Gardırobumu da yenilemek istiyordum ama bu durumda ertelemem gerekiyor. Artık acil ihtiyaçlarıma göre alışveriş yapacağım. Gardırobumun içi giymediğim kıyafetlerden geçilmiyor. Onları da fakir fukaraya dağıtırım, Allah rızası için…
Seyahat planlarımı da bir kenara attım; hiç epistemolojik değil. Bu durum duygusal önyargılarımı harekete geçiriyor. E insan duygusallaşınca ne oluyor; doğruca soluğu alışveriş merkezlerinde alıyor. Yok, canım ben almayayım. Biraz da hayatın gerçek kurallarına göre hareket edip, bundan böyle kıyafet alışverişimi de pazardan yapacağım.
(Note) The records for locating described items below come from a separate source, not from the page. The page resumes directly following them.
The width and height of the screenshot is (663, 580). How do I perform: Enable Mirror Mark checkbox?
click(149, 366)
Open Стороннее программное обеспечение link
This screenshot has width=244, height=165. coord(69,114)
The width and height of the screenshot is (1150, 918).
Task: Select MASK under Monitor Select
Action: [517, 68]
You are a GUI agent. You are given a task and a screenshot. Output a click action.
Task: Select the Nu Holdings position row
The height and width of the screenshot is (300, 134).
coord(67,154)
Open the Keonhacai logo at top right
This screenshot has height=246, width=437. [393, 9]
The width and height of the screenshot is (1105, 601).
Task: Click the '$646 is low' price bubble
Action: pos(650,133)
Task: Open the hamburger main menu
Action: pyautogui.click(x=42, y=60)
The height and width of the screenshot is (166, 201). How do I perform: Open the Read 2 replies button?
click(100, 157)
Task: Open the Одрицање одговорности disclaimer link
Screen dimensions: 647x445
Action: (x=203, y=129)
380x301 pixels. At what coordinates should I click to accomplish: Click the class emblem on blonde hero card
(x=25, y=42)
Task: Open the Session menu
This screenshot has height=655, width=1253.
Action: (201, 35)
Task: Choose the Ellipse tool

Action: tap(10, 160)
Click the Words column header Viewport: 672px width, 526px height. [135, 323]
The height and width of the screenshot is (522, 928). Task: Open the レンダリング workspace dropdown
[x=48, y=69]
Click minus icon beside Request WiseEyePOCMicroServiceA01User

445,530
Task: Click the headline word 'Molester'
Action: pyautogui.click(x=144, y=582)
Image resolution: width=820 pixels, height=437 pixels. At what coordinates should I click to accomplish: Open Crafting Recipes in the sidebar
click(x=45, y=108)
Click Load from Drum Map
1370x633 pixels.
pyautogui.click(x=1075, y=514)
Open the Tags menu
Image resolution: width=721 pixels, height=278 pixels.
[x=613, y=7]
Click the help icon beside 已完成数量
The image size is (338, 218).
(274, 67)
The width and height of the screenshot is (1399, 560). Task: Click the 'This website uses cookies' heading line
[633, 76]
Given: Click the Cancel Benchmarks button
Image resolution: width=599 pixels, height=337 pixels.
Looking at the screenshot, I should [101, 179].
Çakma markalar beni bekliyor… Yaşasın, kendimi kuş gibi hafif hissediyorum.
Yeni davranışsal ekonomim epistemolojik olarak psikolojimi mi bozuyor nedir? Gözlerim mi sulanıyor, bana mı öyle geldi… Yok, yok… Ben artık alıştığım harcama davranışlarımın dışına çıkıyorum. Bu yolda yürümeye devam edeceğim. Durmak yok, yola devam. Hem böylece paramın üzerine kırk düğüm atar, Kur Korumalı Mevduat Hesabı’na da yatırabilirim; çifte faiz geliri.
Oh, oh! Bas bas paraları faize…
Heterodoks hayat bana güzel valla!
“Bakalım 2023 yılında bizim emekli maaşlarına ne kadar zam yapacaklar? Sence enflasyonun üzerinde bir zam yaparlar mı ne dersin? Valla, artık bıçak gırtlağa dayandı. Bu şekilde ne kadar dayanabiliriz bilmiyorum!”
Ha, ne! Ayy, televizyonun karşısında uyuyakalmışım. En son Bakan Nebati, “Uyuyun altı ay sonra uyanın!” demişti. Altı ay doldu mu?